Chapter 284: One Born with Everything

Kiwatari's chest was pierced—not by Rinji, but by a bullet fired from outside the classroom. It shattered the glass and went straight through his heart.

Looking at Kiwatari' slumped on the table, eyes lifeless, Rinji closed the bloodied suitcase and pushed it toward Kirari.

"I don't need the money. You keep it."

Kirari didn't say anything. She just picked up the suitcase.

This match—Rinji had won.

When she first learned that Rinji planned to publicly defeat and kill Kiwatari, she knew it was an opportunity.

Originally, the council had planned to turn Kiwatari into livestock to control his influential family. If she intervened with money, she could claim his debt and ownership.

Unfortunately, Rinji didn't care about money. What mattered to him was the fear he instilled in the students.

"My goal is achieved. The rest is up to you."

Rinji stood and walked past Kirari.

As he passed, he whispered in her ear with a smile:

"Next time, send the real one."

"!!?"

Kirari's eyes widened at his sudden words.

"Until then... I look forward to facing her. There's still time."

With that, Rinji walked out the door. Manyuda followed closely behind.

In the classroom, only the student council and a corpse remained.

'Kirari's' expression changed briefly but quickly returned to calm. No one noticed.

"Damn it... how did he do it!?"

Sayaka kept drawing cards from the deck, trying to understand how Rinji had pulled it off.

She had suspected he swapped cards mid-game, but upon checking the deck, found no duplicates.

She was left completely baffled.

"Sayaka, we're leaving."

"Ah, yes."

At Kirari's call, Sayaka pocketed the deck and followed her out.

Yomozuki Runa glanced at Kiwatari's corpse and muttered, "What a shame," before leaving as well.

The body would be handled by others. She wasn't interested.

With Kiwatari's death, this stage of the game ended in complete victory for Rinji.

---

"President Rinji!"

"What is it?"

Rinji turned to look at Manyuda, who had been silently following him.

"What will my role be in the Anti-Gambling Club? Should I start from the bottom, or...?"

"Right now, counting you, we have five people," Rinji said. "Besides me and Vice President Tsubomi Nanami, you can manage whatever you're good at."

"I was the student council's treasurer, so I'm skilled at financial management."

"Perfect. I was treasurer at Shuchiin myself, but I'd rather have a lighter workload.
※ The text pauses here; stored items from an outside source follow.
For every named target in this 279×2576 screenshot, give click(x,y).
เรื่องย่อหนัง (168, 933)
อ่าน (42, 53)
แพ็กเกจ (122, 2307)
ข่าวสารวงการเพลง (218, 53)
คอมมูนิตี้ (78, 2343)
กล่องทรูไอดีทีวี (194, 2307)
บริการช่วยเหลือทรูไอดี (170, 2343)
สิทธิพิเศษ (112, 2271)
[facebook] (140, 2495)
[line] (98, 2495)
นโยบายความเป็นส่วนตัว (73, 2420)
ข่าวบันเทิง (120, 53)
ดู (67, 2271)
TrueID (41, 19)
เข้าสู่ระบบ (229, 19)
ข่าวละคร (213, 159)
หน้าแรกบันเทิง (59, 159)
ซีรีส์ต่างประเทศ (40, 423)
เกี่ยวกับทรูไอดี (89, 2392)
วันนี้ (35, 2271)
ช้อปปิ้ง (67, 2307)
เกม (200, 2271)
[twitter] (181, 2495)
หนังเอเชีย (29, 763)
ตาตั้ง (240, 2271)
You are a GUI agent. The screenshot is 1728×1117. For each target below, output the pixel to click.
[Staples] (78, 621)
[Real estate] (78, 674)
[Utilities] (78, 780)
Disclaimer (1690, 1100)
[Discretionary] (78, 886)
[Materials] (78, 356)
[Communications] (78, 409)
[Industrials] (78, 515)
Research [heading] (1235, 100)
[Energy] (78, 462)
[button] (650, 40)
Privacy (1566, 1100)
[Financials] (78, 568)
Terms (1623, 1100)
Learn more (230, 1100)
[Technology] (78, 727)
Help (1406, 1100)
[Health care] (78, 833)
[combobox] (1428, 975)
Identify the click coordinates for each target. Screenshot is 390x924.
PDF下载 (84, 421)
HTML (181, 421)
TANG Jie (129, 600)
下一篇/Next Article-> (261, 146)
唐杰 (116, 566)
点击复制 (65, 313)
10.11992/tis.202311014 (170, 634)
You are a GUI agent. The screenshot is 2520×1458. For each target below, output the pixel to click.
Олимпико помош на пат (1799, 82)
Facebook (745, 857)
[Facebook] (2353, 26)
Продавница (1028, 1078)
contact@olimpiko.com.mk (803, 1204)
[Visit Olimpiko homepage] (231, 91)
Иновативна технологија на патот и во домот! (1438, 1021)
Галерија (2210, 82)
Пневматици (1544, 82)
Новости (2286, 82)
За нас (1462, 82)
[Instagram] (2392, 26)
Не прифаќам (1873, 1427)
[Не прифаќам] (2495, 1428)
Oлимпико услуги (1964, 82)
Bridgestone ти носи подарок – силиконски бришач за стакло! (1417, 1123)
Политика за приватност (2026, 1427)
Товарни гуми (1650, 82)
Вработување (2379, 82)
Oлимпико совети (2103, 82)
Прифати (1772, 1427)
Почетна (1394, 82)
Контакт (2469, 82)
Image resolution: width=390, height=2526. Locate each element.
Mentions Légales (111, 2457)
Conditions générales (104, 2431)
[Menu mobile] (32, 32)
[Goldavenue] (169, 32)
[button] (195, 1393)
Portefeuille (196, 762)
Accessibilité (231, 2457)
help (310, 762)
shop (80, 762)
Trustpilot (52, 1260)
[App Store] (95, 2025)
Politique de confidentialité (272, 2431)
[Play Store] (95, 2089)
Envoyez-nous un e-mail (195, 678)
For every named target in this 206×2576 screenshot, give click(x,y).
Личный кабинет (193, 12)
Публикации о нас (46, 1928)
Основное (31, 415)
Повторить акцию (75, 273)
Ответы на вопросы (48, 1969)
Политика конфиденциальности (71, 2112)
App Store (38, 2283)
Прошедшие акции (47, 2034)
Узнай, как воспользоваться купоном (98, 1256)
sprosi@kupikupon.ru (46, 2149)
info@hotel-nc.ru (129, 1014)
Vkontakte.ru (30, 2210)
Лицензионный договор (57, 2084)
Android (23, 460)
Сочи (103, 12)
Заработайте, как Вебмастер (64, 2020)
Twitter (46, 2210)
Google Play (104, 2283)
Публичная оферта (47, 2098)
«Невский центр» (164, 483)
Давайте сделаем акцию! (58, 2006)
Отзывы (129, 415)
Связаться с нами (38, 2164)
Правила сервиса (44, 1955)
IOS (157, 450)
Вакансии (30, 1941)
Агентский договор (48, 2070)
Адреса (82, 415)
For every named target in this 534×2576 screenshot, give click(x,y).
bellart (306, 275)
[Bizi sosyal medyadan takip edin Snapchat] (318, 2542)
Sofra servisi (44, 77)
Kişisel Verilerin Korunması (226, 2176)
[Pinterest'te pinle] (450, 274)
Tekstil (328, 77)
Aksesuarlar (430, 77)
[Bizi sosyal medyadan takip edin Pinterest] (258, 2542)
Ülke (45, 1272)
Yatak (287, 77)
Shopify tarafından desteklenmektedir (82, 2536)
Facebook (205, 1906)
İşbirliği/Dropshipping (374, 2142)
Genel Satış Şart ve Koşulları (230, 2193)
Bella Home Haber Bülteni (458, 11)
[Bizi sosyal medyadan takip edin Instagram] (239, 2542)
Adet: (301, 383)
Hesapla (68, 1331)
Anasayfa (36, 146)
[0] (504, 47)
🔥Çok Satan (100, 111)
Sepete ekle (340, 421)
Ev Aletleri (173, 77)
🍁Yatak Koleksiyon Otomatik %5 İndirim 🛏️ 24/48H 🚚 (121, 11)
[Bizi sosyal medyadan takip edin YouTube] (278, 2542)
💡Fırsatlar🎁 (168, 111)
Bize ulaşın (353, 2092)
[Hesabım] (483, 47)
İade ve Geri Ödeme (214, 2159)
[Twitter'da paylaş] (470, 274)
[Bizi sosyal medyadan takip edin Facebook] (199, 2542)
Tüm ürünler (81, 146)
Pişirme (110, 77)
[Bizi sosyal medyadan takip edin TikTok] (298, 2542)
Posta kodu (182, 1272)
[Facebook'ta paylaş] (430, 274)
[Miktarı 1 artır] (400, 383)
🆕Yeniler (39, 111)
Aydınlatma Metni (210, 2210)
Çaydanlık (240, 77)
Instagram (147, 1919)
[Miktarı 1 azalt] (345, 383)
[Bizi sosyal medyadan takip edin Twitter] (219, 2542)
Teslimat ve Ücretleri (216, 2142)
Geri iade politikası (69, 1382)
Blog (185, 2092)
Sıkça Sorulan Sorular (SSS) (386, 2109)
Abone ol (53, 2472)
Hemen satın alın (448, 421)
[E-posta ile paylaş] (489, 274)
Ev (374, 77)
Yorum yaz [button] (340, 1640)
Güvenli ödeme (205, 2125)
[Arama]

Finance is yours now."

"Thank you for your trust."

"By the way... I'm surprised someone I smashed with a teacup wants to join me now," Rinji chuckled. "Mind telling me why?"

"Of course."

Manyuda nodded. "I believe you can defeat Kirari."

"And why's that?"

"Your methods make it obvious."

He adjusted his glasses.

"Whether it was smashing me into a teacup when you first arrived, ignoring student council rules, or using underhanded tactics to pressure them—these show one thing."

He looked Rinji in the eyes, raising a finger.

"You have power behind you far beyond what normal people can imagine."

"Oh?"

"Ordinary people can only guess your intentions and react accordingly, but they can't see the full picture," Manyuda explained. "Most council members come from outside factions. Many central institutions in Japan are run by alumni of Hyakkaou Academy. They're watching closely."

Like Shuchiin, Hyakkaou was filled with elite children from powerful families and corporations. The school had its own twisted network of influence.

And what happened here rarely made it to public attention.

"Yet you act freely here, meaning you're not afraid of external forces. That power alone ensures your advantage. You don't play by the council's rules. You win by your own."

"Well reasoned," Rinji smiled.

"When I watched your gamble against Kiwatari, it felt like we weren't even playing the same game. While others focused on tactics, you'd already won the strategy."

"I'm glad you've thought so deeply."

"It's necessary. I grew up in a household where I had to become a king holding absolute power. Strategy is essential."

"I recall... your father is—?"

"My father is the vice minister of Japan's Ministry of Economy," Manyuda said quietly. "When I was little, he told me: 'You must become a king. Otherwise... you have no value.'"

"So you used the ambition you inherited from him to climb your way to student council treasurer. And now, after weighing your options, you've chosen me—to become the king of this school?"

"Exactly."

"And you're telling me all this so openly because you're not afraid I'll worry about betrayal?"

"I never considered it."

Manyuda looked straight at Rinji.

"From my observations, you're not like us. We struggle to obtain everything we desire. But you..."

With a quiet breath, he said,

"You're someone... who was born already having everything."